Le système actuel provoque une avalanche de chiffres qui recouvre toute la campagne. La présidentielle devient une course statistique. Certains diront un concours de beauté avec les sondages pour notes.

Certes, il n’est pas certain, comme le soulignait Bruno Jeanbart (Opinion Way), que les intentions de vote influencent les Français : l’électeur, dans son isoloir le dimanche, pense-t-il au dernier sondage publié le vendredi ? Aucune étude ne l’a pour l’instant prouvé. Mais le vrai problème causé par l’emballement médiatique autour des sondages est que la part consacrée à les commenter rogne toujours plus sur celle consacrée aux échanges d’idées contradictoires. Le comble est qu'une partie du débat public porte sur les sondages eux-mêmes. Leur légitimité est remise en cause par certains. D’autres doivent se justifier d’être candidat alors même que les sondages ne leur accordent que peu de chances de succès. Bref, dans la dernière ligne droite de la campagne, les citoyens ont le cerveau retourné par les chiffres, davantage que par les projets proposés.

A QUOI SERVENT LES INTENTIONS DE VOTE DES DERNIERES SEMAINES DE CAMPAGNE ?

Les médias sont libres. Dès lors, une solution, radicale, mais limitée dans le temps, se présente : interdire les intentions de vote pendant la campagne officielle, dès lors que la liste des candidats est définitive. D’une durée de 30 jours environ, elle est très réglementée afin d’offrir l’espace le plus équitable possible. Elle offre notamment à tous les candidats une égalité de temps de parole et elle établit une période de réserve bridant la communication des institutions. Cette législation exigeante ne résout cependant pas, pour l'heure, le problème de l’appauvrissement du débat politique, souffrant de la petite phrase et de l’utilisation abusive des intentions de vote.

Jusqu’en 2002, les intentions de vote ne pouvaient pas être publiées la semaine précédant le vote.
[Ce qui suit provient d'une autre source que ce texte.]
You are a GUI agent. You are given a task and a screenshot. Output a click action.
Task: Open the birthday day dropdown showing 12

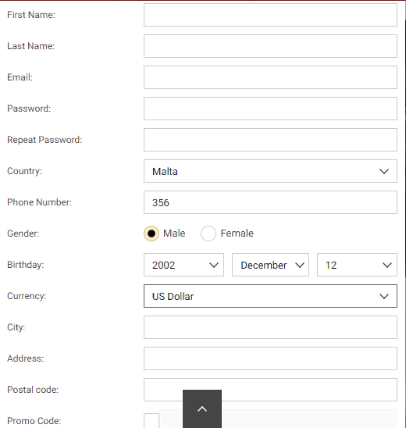[357, 265]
Le développement d’Internet, sans frontières, avait rendu cette législation obsolète puisqu’on pouvait toujours accéder à un sondage publié à l’étranger. Le législateur devrait donc interdire non la publication des intentions de vote, mais bien leur réalisation. Et il serait toujours possible, évidemment, de réaliser et de publier des sondages sur les autres sujets susceptibles de nourrir le débat démocratique en portant à la connaissance de tous les préoccupations des électeurs, l’adhésion à telle ou telle autre proposition, etc.

Cette interdiction ne devrait pas recouvrir la longue période de pré-campagne, au cours de laquelle doit être testé le potentiel électoral des différents prétendants au sein des partis politiques. En revanche, une fois les candidats sélectionnés, quel est l’intérêt pour la démocratie ou pour les électeurs de connaître les intentions de vote les dernières semaines avant le scrutin ? Puisque finalement, tout se décidera dans les urnes. Dès lors, un boulevard s’ouvrirait, conférant à la campagne davantage de profondeur et moins de vaine frénésie.